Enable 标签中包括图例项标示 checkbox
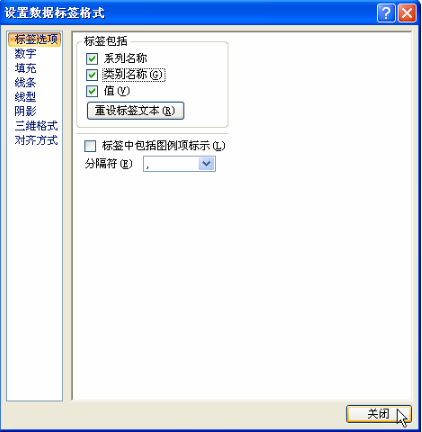This screenshot has width=422, height=432. pyautogui.click(x=90, y=146)
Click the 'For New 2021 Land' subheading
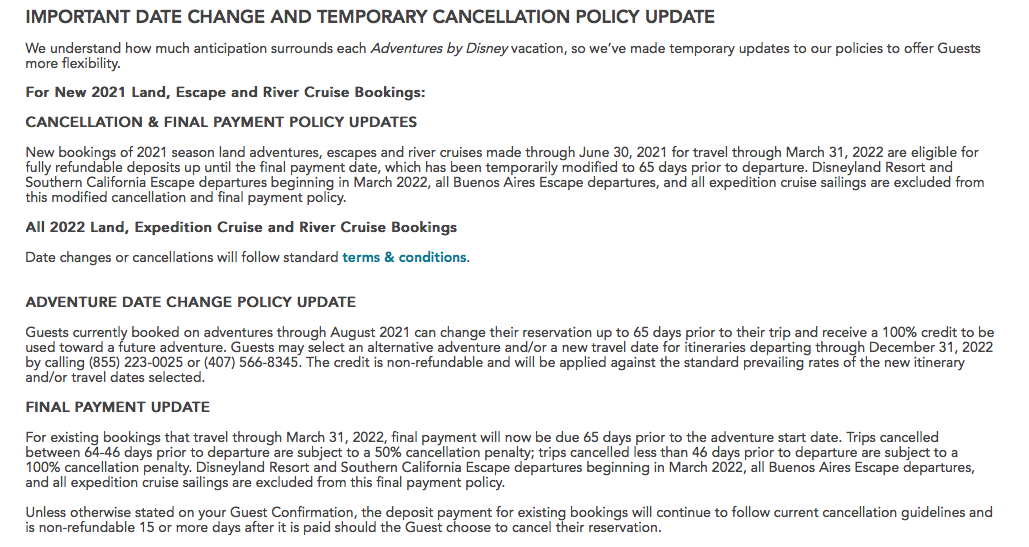1029x547 pixels. 225,92
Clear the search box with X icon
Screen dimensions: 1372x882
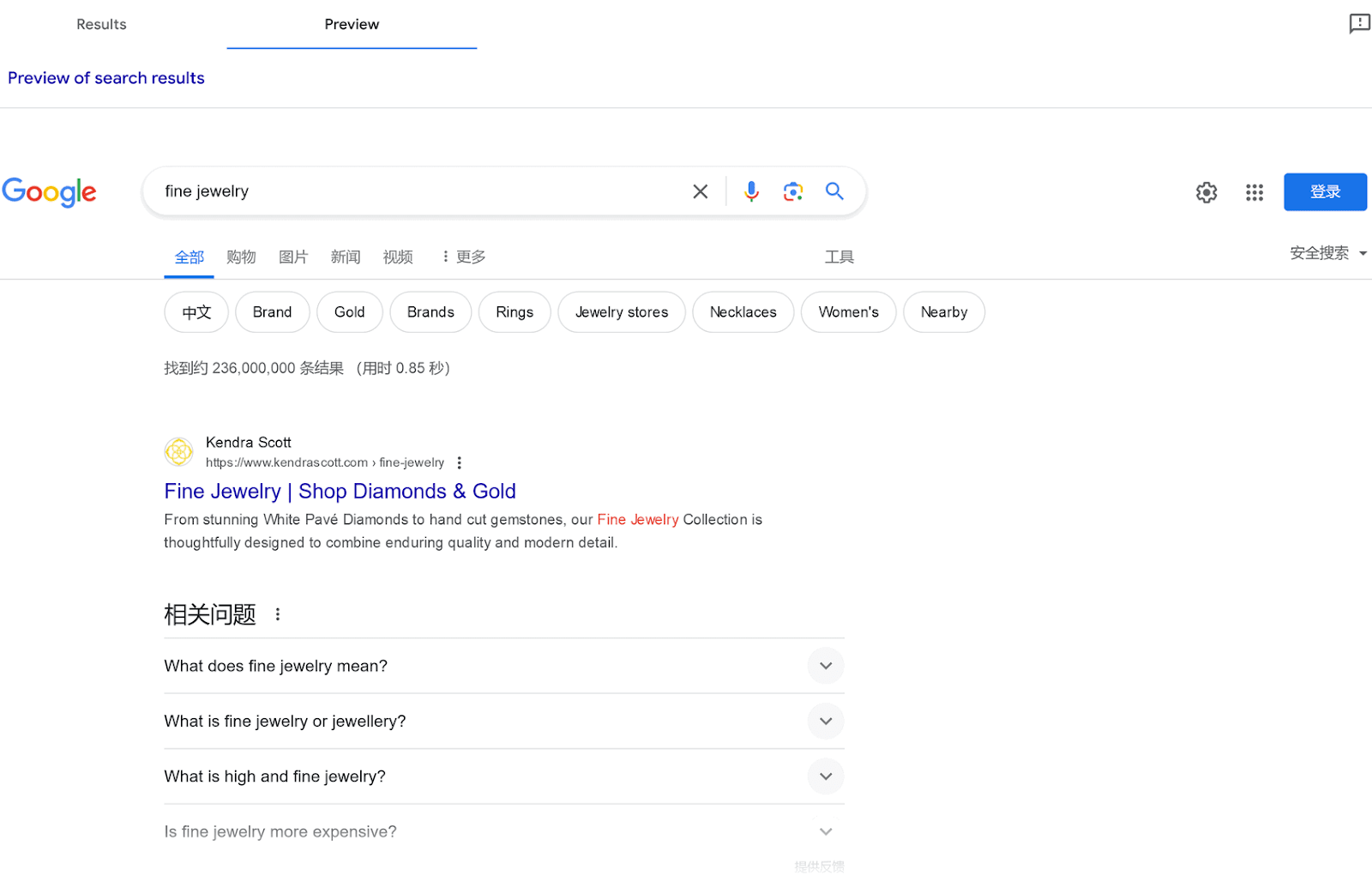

» Given request
Reproduce the text lines of all the entries above as a numbered list, without blank lines or pictures.

» Task answer
1. Enable 标签中包括图例项标示 checkbox
2. This screenshot has width=422, height=432. pyautogui.click(x=90, y=146)
3. Click the 'For New 2021 Land' subheading
4. 1029x547 pixels. 225,92
5. Clear the search box with X icon
6. Screen dimensions: 1372x882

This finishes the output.